§ ACTION ITEM
Search the data for the word "logout" and copy out every line that has it.

[Saved data entries]

↓

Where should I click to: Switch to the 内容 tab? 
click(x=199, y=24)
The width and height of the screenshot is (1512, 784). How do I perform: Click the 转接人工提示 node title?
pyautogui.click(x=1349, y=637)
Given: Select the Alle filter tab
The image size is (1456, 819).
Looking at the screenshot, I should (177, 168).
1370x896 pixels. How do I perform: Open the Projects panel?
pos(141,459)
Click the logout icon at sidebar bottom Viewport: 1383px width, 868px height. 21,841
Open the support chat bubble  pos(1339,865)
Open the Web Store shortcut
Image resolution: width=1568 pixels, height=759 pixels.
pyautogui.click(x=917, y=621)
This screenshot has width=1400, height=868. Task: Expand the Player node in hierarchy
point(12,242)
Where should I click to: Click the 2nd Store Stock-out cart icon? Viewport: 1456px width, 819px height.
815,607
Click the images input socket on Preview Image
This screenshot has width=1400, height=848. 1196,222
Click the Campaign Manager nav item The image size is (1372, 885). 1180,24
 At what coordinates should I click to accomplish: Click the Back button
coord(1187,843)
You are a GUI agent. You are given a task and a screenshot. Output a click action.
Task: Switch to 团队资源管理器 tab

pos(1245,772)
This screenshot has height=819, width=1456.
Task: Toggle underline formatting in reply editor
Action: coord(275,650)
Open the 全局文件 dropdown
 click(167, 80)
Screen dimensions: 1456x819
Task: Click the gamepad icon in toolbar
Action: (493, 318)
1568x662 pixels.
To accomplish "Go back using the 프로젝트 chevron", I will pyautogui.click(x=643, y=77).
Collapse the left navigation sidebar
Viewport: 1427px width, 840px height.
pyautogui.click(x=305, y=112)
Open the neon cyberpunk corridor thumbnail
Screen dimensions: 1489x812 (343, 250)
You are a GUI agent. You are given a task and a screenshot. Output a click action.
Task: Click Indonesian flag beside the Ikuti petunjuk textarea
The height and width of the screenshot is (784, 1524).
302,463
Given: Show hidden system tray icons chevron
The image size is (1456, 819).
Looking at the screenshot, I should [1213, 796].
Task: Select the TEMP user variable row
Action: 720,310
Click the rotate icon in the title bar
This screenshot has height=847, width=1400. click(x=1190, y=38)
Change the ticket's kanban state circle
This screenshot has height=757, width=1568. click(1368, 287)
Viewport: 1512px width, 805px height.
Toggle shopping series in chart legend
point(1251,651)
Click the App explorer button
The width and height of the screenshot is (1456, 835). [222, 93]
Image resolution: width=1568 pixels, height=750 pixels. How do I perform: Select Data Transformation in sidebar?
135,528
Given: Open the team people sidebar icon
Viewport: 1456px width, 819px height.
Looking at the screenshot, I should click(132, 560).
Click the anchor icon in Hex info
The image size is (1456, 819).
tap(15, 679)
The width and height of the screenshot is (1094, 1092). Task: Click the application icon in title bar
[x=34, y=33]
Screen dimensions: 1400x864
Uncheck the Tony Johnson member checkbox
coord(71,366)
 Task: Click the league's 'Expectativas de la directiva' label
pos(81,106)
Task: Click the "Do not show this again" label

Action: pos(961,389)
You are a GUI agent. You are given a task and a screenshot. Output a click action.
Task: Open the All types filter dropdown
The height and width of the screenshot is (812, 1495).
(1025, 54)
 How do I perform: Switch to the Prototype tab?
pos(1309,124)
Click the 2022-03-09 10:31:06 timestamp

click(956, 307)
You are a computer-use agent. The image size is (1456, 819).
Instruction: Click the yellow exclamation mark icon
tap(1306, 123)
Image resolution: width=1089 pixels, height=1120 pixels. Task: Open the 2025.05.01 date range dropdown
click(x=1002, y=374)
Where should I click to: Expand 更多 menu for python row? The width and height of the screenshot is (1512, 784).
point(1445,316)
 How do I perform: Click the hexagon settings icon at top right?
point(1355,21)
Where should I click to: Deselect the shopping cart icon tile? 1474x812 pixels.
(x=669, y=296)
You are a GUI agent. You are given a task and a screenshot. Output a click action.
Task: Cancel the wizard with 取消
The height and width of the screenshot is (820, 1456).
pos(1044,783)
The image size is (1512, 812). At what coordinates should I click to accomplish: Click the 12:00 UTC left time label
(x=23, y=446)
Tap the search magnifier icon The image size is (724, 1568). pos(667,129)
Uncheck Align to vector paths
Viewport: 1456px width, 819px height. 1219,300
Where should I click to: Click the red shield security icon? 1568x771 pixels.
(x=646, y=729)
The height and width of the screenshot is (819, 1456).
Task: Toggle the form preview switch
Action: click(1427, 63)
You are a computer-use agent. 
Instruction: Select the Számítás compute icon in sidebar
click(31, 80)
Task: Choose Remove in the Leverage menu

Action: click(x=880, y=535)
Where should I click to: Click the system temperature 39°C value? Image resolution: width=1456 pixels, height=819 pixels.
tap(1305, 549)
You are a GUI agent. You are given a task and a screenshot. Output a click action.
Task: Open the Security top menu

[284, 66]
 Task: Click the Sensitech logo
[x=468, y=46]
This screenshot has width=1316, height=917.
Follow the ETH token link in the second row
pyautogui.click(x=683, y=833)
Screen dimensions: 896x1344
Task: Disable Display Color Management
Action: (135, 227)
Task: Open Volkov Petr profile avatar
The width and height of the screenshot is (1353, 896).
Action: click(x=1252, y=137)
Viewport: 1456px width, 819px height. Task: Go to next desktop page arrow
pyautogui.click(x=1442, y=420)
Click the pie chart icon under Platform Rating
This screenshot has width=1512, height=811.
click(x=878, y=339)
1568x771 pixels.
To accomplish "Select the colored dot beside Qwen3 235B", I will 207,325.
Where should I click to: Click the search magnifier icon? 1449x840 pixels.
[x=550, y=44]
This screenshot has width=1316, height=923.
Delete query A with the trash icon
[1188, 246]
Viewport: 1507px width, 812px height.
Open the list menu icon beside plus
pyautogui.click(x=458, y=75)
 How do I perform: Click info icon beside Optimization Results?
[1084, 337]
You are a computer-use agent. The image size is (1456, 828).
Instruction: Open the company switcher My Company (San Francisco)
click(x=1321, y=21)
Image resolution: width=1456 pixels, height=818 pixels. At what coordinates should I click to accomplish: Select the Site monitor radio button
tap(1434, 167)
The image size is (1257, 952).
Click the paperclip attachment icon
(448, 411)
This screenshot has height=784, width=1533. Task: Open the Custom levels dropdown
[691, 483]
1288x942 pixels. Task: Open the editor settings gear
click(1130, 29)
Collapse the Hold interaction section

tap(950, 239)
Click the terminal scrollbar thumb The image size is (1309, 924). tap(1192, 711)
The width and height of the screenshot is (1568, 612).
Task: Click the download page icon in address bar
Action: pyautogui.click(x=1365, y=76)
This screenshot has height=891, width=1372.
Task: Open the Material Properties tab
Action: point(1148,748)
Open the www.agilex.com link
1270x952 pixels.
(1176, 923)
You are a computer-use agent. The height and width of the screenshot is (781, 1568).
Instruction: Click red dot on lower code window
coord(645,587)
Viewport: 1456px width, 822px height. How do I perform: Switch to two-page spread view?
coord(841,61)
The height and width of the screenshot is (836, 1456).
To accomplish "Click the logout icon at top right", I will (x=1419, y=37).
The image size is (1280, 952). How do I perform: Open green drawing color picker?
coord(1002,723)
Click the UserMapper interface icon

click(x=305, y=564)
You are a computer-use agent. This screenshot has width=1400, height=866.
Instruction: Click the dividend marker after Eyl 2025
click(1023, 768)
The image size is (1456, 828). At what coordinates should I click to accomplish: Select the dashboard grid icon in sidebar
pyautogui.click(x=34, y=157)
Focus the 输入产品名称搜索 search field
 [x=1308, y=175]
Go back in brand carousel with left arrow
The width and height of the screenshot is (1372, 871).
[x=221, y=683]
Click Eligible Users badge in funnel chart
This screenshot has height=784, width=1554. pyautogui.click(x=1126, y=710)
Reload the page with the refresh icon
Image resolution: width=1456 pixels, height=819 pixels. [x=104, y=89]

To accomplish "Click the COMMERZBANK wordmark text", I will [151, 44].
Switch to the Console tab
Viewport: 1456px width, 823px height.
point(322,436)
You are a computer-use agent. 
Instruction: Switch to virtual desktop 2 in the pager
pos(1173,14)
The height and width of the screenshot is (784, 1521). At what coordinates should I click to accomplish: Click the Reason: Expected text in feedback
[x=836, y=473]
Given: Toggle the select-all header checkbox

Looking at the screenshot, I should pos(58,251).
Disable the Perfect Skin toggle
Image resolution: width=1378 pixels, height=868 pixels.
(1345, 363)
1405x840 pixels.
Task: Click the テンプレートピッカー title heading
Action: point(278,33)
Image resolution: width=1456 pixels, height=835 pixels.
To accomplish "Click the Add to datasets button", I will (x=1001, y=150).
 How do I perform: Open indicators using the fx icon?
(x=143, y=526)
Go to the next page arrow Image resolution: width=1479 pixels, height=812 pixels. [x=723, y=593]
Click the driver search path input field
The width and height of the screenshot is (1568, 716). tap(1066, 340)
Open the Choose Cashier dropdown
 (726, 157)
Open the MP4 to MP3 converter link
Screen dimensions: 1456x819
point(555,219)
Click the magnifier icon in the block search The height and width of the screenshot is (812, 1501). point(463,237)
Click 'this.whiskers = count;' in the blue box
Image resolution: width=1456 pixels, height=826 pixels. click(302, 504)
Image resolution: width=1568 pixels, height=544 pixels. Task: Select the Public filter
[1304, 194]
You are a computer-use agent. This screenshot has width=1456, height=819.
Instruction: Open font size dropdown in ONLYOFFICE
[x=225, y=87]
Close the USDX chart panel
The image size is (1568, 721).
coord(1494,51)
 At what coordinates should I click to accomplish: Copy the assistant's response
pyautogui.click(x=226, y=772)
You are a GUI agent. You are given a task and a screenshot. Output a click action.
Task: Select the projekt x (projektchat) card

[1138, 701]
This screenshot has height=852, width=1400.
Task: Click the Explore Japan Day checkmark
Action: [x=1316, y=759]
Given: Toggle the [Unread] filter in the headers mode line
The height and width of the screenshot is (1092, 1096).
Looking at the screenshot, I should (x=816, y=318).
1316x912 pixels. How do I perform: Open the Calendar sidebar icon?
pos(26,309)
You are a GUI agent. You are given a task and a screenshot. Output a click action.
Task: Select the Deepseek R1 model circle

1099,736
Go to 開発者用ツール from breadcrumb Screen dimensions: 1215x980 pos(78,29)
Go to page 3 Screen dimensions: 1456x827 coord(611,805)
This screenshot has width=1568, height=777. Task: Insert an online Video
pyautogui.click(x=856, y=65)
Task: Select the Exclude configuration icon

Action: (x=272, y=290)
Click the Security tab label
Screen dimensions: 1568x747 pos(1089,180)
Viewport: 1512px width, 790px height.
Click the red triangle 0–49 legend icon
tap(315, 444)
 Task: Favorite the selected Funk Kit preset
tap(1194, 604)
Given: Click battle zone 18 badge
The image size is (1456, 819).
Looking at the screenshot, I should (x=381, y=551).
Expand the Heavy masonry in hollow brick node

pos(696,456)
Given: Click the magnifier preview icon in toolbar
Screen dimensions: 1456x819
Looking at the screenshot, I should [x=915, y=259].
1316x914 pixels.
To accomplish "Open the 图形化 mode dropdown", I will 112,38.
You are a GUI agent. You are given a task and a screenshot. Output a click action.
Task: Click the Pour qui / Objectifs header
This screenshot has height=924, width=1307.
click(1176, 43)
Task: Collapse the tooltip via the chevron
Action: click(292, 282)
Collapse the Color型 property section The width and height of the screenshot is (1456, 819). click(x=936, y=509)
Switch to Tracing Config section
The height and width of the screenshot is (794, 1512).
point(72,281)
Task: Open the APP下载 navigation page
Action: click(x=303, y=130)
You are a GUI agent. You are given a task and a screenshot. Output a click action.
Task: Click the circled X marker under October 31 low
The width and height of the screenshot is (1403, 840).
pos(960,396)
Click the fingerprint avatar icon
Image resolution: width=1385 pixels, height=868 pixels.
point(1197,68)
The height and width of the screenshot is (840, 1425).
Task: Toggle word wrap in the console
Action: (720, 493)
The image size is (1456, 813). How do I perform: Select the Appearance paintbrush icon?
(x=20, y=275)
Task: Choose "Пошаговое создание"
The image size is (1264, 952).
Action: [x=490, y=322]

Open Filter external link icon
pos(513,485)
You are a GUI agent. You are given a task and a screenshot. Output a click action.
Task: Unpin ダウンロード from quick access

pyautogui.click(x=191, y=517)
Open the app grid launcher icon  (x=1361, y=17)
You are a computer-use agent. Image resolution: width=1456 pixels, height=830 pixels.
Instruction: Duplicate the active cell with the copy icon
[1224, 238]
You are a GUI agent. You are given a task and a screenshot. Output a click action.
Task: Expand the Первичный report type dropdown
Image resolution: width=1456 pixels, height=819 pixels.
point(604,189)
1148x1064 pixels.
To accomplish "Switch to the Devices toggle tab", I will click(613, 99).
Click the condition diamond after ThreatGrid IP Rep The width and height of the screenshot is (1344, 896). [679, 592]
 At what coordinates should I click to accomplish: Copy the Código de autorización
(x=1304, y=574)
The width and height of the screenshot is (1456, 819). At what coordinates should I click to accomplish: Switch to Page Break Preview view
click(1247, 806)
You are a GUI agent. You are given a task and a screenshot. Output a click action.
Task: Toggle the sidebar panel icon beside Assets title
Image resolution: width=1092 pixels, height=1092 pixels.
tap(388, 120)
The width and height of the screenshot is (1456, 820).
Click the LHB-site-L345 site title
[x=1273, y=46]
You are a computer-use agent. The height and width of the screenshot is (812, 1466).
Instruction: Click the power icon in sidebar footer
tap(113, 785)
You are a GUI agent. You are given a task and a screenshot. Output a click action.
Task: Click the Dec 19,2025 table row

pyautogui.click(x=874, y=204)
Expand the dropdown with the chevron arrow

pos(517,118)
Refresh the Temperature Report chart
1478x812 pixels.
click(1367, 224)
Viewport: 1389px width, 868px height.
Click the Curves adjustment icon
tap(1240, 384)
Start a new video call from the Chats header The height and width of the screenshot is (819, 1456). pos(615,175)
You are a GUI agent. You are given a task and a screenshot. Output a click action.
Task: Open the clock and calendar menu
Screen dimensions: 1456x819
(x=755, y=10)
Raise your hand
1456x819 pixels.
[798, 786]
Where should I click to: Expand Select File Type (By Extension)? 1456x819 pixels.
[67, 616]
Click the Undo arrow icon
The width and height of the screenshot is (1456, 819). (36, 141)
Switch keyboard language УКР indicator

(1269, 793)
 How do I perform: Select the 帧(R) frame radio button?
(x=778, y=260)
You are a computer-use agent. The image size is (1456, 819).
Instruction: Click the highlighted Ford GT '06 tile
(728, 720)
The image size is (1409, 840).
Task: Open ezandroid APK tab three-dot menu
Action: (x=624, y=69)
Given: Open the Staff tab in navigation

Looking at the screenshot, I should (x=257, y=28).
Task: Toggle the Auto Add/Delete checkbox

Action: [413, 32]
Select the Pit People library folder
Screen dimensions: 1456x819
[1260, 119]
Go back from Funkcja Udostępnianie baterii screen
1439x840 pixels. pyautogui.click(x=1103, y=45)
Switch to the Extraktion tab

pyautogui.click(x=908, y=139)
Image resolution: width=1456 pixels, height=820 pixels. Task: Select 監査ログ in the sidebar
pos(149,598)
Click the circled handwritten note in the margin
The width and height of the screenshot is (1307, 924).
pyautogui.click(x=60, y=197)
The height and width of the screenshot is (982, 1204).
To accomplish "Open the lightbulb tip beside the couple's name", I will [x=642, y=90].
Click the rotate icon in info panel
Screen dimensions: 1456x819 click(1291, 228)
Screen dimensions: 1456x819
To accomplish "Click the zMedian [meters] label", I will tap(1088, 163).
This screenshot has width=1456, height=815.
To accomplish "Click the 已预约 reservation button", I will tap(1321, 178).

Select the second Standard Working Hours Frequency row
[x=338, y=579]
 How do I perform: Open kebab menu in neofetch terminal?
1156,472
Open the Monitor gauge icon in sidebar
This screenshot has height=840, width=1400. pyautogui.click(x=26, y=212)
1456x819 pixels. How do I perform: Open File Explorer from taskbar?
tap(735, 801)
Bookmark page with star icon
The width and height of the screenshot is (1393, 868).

↑

§ EXERCISE SOLUTION
Click the logout icon at sidebar bottom Viewport: 1383px width, 868px height. 21,841
To accomplish "Click the logout icon at top right", I will (x=1419, y=37).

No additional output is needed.